┏━━

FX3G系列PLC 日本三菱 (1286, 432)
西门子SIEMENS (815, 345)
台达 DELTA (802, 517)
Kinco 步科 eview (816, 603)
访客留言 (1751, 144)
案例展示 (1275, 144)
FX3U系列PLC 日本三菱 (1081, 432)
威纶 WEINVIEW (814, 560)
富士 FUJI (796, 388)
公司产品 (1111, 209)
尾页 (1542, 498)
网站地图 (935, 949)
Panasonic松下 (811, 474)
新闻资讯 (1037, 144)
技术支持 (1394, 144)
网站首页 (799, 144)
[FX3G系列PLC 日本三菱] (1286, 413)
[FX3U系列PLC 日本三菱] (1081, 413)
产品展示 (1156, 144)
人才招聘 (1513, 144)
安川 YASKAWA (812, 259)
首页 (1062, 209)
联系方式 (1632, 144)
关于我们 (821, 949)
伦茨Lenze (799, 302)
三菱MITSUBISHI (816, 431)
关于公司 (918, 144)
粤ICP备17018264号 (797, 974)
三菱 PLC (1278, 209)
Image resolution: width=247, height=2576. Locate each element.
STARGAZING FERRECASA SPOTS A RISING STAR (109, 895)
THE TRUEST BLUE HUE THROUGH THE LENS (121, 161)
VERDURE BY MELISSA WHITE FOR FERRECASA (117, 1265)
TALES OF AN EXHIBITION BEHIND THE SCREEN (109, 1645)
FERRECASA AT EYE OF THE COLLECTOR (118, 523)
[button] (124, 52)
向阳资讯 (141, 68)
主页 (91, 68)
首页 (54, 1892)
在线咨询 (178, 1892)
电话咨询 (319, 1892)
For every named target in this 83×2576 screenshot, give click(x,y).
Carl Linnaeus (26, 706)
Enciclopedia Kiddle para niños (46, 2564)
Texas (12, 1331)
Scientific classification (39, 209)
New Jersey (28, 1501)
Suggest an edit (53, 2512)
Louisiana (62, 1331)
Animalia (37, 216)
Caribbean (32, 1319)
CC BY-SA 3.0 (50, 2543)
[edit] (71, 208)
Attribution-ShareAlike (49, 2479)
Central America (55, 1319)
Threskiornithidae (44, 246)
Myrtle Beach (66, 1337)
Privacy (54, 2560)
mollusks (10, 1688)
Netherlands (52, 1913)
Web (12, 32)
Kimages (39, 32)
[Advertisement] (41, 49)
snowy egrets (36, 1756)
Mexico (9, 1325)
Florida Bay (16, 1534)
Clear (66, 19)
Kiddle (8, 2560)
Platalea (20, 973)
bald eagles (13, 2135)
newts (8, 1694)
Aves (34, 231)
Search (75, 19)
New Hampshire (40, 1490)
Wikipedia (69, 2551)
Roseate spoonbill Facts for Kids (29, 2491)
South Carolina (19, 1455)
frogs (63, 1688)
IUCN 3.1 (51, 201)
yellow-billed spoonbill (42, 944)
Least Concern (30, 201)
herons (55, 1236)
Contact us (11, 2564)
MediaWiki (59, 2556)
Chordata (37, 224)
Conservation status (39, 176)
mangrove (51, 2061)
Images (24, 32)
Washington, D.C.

┗━━

§ Work to complete: Reply with a number only, showing how many lines of the material contain the word "spoonbill".

§ Written solution: 2